The biggest impact your Philodendron’s soil quality will have is on drainage. Poor drainage is frequently the true culprit when gardeners believe that they are overwatering their houseplants!
Yellowing After Propagating A Philodendron
If the leaves of your Philodendron cutting are turning yellow, I have one question: Are you rooting the cutting in a cup of water?
Rooting Philodendron cuttings in water is definitely possible — many gardeners use this method with great success. However, it can increase the odds of nutrient deficiencies in the new plant.
Yellow leaves may appear after propagation if the cutting fails to put out roots in a timely manner. Again, the true cause of the yellowing is probably a lack of one or more key nutrients.
As for yellow leaves appearing on the mother plant following propagation, it’s likely a coincidence. Taking cuttings from a Philodendron shouldn’t impact overall foliage health.
Yellow Leaves After Re-Potting A Philodendron
While necessary, repotting is one of the most stress-inducing things you can do to a houseplant. So don’t be surprised if your Philodendron leaves turn slightly yellow following this process.
You can minimize the stress of repotting (and lower the chances of your Philodendron turning yellow) by ensuring the new container has proper drainage and placing the container in a similar location as the previous one.
Give your Philodendron one to two weeks to adjust to its new home. You may want to forego fertilizer while the plant adapts to its changing environment.
How And When To Prune A Philodendron
While pruning is a great way to get rid of unsightly yellow leaves, it can also be used to manage your Philodendron’s size and shape. I recommend performing any dramatic pruning during the spring when your plant is out of winter dormancy and fired up to grow.
As always, prune your Philodendron with sharp, sterile shears or a clean knife or pair of scissors. Doing so will prevent the spread of any potential diseases that may be present on one part of the plant.
Cut leaves where they meet the stem. Stems that contain many yellow leaves may be best removed entirely. Prune primary stems at the soil level.
If possible, avoid removing leaves when the plant is under stress — e.g., immediately after transplanting.
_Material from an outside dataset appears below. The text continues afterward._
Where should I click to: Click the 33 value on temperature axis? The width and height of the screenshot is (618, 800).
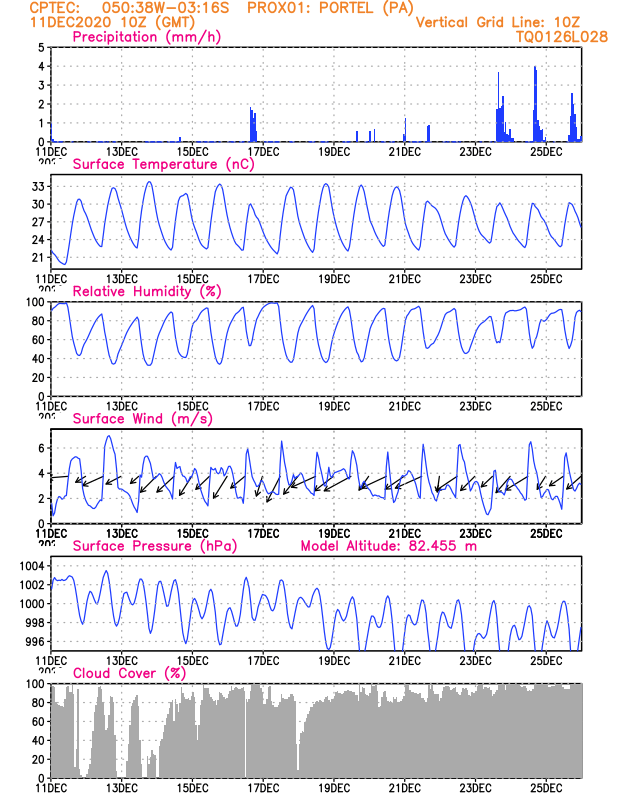[39, 187]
Removing Yellow Leaves from Philodendron
Removing yellow leaves from your Philodendron is 100% safe. It may even benefit the plant by conserving resources for newer, healthier growth.
Damaged leaves can be removed during any time of the year.
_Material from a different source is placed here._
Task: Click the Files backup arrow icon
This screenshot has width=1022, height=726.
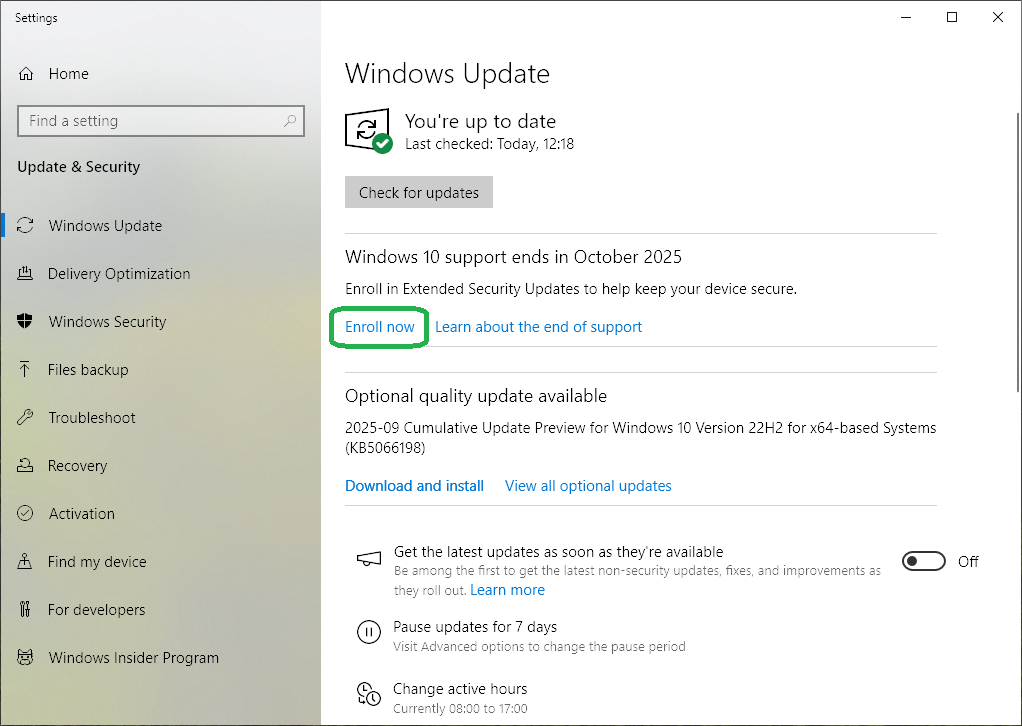Action: click(x=26, y=370)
If yellow leaves are not removed, they will eventually fall off on their own. Particularly damaged leaves may be removed with little more than a pinch of the fingers.
Pruning Philodendron Yellow Leaves
The large leaves of upright Philodendron varieties can sometimes be trimmed rather than completely removed. This technique is most effective when only the tip or margins of a leaf have turned yellow.
Using clean shears or a knife, cut away the yellow or brown parts of the leaf. Preserve as much of the healthy green leaf tissue as possible.
Be aware that trimmed leaves may not be as attractive as their intact counterparts. So, you might be wondering, what’s the point of this method in the first place?
Plants need green leaf tissue to perform photosynthesis. In some cases, especially in young plants with fewer leaves, completely removing partially yellow foliage would leave the plant without enough chlorophyll to soak up the sun.
Leaves that are predominantly yellow can be removed outright. As your Philodendron puts out new, healthy leaves, trimmed ones can be removed as well.
Final Thoughts On Philodendron Chlorosis
Yellowing leaves are an unavoidable part of cultivating Philodendrons. More often than not, yellow foliage is just a natural progression of growth. The leaves have done their job and are now dying off to be replaced with new ones.
If you feel that your Philodendron features more yellow foliage than normal, don’t panic. I recommend double-checking for signs of leaf spot disease, then using the process of elimination to determine which environmental factors might be to blame.
With a refined care regimen and a bit of pruning, your Philodendron should be back to its lush, green self in no time!